筋肉は直線的に伸び縮みするだけでなく、雑巾を絞るような「ねじれ」が加わった時に最も強い力を発揮し、関節が安定するようにできています。具体的な活用法を3つのポイントで解説します。
1. 「トルク(回転力)」による関節の安定化
筋トレ、特にスクワットやベンチプレスにおいて最も重要なのが、関節に**「外旋(外側へのねじり)」**の力をかけて安定させることです。
スクワット: 足裏を地面に固定したまま、膝を外側に開くように「地面を外側に引き裂く」イメージで行います。これにより、股関節の中にらせん状のトルクが生まれ、骨盤が安定し、腰痛を防ぎながら重い重量を扱えます。
腕立て伏せ・ベンチプレス: 手のひらで地面やバーを「外側にひねる(右手を時計回り、左手を反時計回り)」ように意識します。すると肩甲骨がカチッと固定され、肩の怪我を防ぎ、胸の筋肉(大胸筋)をより効率的に使えます。

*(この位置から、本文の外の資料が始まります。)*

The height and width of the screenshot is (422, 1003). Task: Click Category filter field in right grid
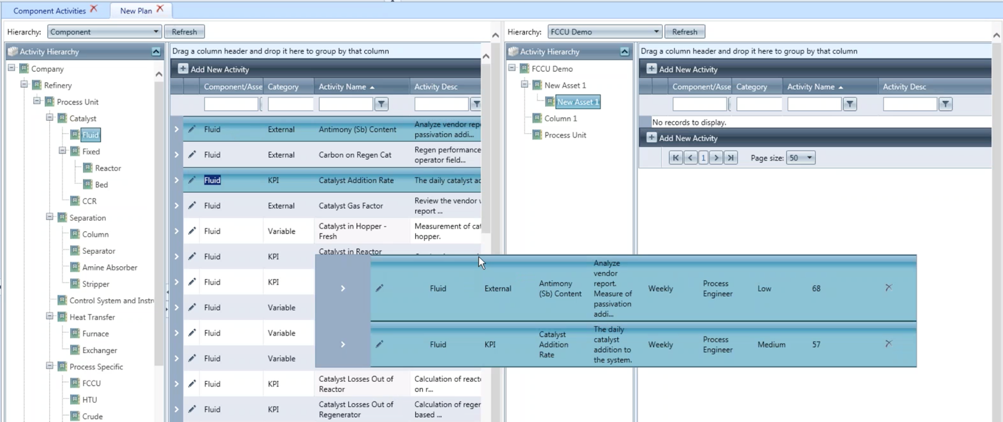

2. 投擲・打撃動作における「スパイラル・リリース」
野球のピッチング、テニスのサーブ、ゴルフのスイングなどは、すべて「らせんの連動」です。
エネルギーの伝達: 下半身で生み出したパワーは、らせん階段を登るように「足→腰→体幹→肩→腕→指先」へと伝わります。
しなり: 直線的な動きよりも、らせん状に体をしならせることで、ムチのような「速さ」が生まれます。一流選手ほど、このスパイラルライン(筋膜のつながり)を使って、力まずに速い球を投げます。
3. 「回内・回外」による筋肉の収縮率アップ
ダンベルなどを使った筋トレでも、らせんを加えると効果が変わります。
バイセップカール(力こぶ): ダンベルを持ち上げる際、単に上下させるのではなく、手首を外側に回しながら(回外)上げると、上腕二頭筋がより強く収縮します。
広背筋(背中)のトレーニング: 懸垂やラットプルダウンの際、小指側から巻き込むように引くことで、背中の筋肉がらせん状に絞り込まれ、より深い刺激が入ります。